Cyber security in the aerospace industry is possibly even more important than in other sectors. Manufacturer SABCA wants to adequately protect itself against data loss, and the IT department has invested heavily in technologies to keep malware and viruses at bay. Generally, however, it is the computer users who are seen as the weak link in the security chain, and for this reason SABCA called on Xylos to set up an awareness course. So far, all 650 staff have completed the course and SABCA expects a considerable decrease in the number of cyber alerts.

In the tender dossier, SABCA addressed a number of typical situations and incidents, together with the procedures the employees should follow in these situations. “This is why it is not possible to order a standard cyber security course. Every organization has different objectives, expectations and solutions. Xylos made an excellent analysis of the problem, and asked us the right questions. They also suggested an instructor who had previous experience with the Computer Crime Unit. It is difficult to come with stronger arguments, I think.”

A very hands-on course

Xylos personalized the course to comply with SABCA’s procedures and practices. The course incorporated both operational examples and potential cyber incidents which people may encounter at home. That was enough to grab the attention and interest of their employees, a prerequisite to the success of any course.

After Xylos made their proposal, Pauwels and three colleagues from the IT team spent a further three hours with the instructor to run through all the details of the course. Less than a month after assigning Xylos the job, the first course began, which lasted a total of almost two and a half hours. Xylos started with two pilot courses in the two national languages, from daily to occasional computer users, such as blue-collar workers. The course needed to be sufficiently generic to interest a diverse audience. Subsequently, the six hundred and fifty participants, in groups of twenty, were instructed on cyber security.

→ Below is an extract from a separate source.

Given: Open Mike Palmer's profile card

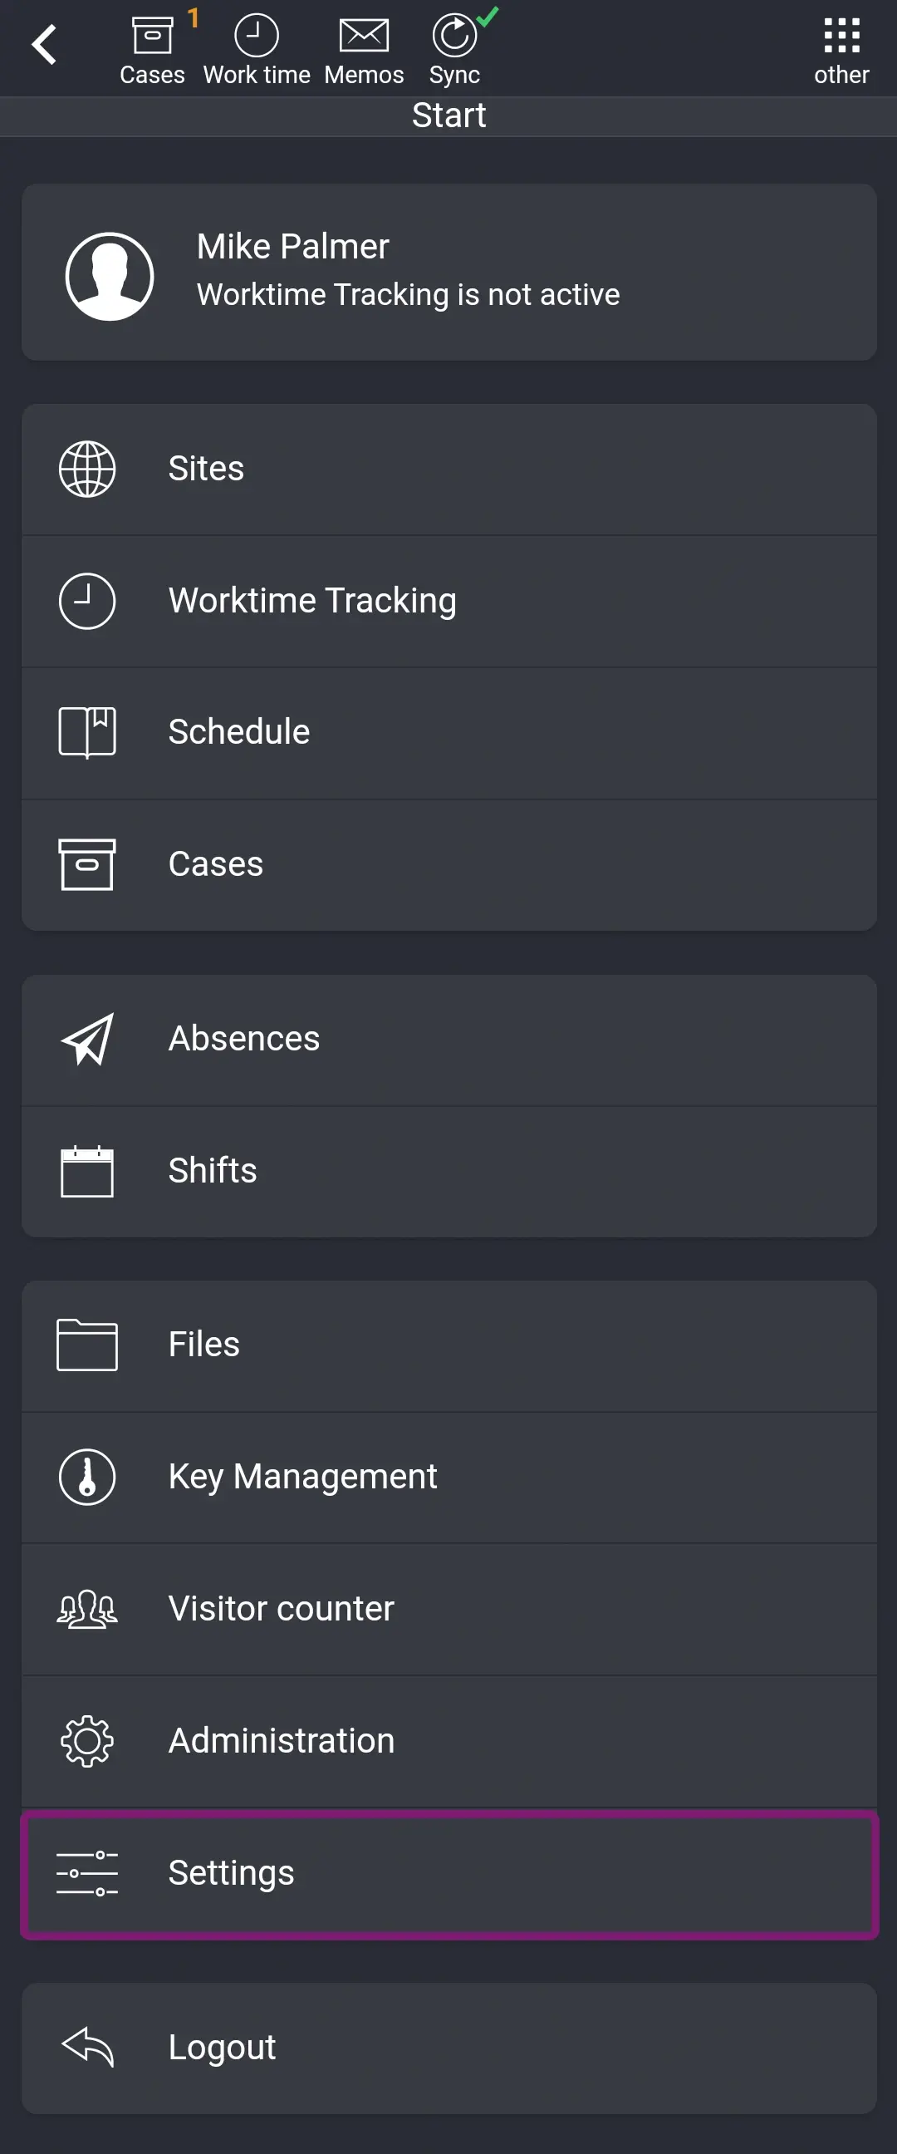Looking at the screenshot, I should click(449, 269).
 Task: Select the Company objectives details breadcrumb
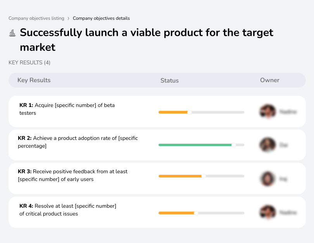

‘Industrial cyber security’ was included

The course was divided into three sections. The first slides were aimed at making staff aware that they really could be the target of an attack, and these were supported by an introductory video and some striking statistics. What followed was more structured and dealt with the different cyber incidents, arranged by theme. All possible forms of attack were discussed: phishing, social engineering, spear phishing, web and Wi-Fi exploits, and so on. Finally, the course also focused on the importance of industrial cyber security, such as access control systems or camera surveillance.

Helpdesk immediately has fewer queries to process

“The course was very interactive, and the participants were given plenty of tips. How can I create a strong password that I can remember easily? The feedback was very positive, everyone found something useful that they could implement. With a satisfaction score of 80%, we are also very pleased with the result. Such a high score for both the course content and the instructor is exceptional, given the heterogeneity of the group. We have also noticed that the helpdesk is currently receiving fewer calls with questions about specific emails or documents. And that is the most important Xylos tip: if you don’t trust it, don’t click.”

Pauwels takes a satisfied look back at both the commercial and operational processes. “It all went exactly as we wanted. However, it was important that the various teams collaborated very closely, and you should never put this kind of course together in a hurry. But, both in the preparation and logistics of the actual course, Xylos proved to be a high-quality and flexible partner. I would do it all exactly the same way again.”